Reformer William T. Stead suggested that the free lunch performed a social relief function. He commented that in winter in 1894 the suffering of the poor in need of food
"would have been very much greater had it not been for the help given by the labor unions to their members and for an agency which, without pretending to be of much account from a charitable point of view, nevertheless fed more hungry people in Chicago than all the other agencies, religious, charitable, and municipal, put together. I refer to the Free Lunch of the saloons. There are from six to seven thousand saloons in Chicago. In one half of these a free lunch is provided every day of the week."
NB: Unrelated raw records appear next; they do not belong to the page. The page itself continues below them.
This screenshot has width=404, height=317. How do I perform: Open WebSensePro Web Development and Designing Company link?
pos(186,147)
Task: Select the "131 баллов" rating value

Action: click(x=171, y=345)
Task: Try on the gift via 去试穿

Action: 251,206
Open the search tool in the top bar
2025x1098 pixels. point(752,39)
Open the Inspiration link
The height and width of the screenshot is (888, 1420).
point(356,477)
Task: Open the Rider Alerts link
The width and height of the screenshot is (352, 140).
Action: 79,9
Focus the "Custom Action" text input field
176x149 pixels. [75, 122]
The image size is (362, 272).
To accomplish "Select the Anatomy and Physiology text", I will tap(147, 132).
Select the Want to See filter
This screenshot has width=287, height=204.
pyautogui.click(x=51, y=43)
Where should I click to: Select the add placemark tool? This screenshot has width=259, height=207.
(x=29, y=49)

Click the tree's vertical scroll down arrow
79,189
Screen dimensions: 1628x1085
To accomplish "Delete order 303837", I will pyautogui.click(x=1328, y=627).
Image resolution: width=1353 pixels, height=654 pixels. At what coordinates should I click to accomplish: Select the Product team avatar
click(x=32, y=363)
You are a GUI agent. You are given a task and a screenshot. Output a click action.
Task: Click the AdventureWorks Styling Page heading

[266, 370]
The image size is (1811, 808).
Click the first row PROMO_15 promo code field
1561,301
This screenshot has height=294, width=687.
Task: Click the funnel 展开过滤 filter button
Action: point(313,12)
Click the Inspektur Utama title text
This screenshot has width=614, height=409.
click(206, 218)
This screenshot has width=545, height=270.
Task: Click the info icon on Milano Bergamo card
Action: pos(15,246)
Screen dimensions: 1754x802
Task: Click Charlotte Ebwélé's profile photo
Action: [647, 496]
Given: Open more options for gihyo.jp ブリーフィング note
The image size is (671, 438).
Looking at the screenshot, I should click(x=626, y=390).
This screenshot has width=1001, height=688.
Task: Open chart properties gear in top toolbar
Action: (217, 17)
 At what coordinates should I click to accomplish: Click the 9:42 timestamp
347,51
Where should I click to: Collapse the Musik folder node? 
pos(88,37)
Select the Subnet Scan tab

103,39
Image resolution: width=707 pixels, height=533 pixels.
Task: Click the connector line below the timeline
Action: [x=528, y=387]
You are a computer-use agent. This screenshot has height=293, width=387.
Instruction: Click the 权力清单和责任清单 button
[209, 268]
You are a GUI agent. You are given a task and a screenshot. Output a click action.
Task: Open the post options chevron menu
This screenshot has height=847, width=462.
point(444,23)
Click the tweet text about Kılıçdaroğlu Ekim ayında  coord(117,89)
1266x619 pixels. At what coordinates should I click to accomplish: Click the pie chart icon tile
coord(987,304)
He stated that "in many cases the free lunch is really a free lunch", citing an example of a saloon which did not insist on a drink purchase, although commenting that this saloon was "better than its neighbors". Stead cites a newspaper's estimate that the saloon keepers fed 60,000 people a day and that this represented a contribution of about $18,000 a week toward the relief of the destitute in Chicago.

In 1896, the New York State legislature passed the Raines law which was intended to regulate liquor traffic. Among its many provisions, one forbade the sale of liquor unless accompanied by food. Another outlawed the free lunch. In 1897, it was amended to allow free lunches again.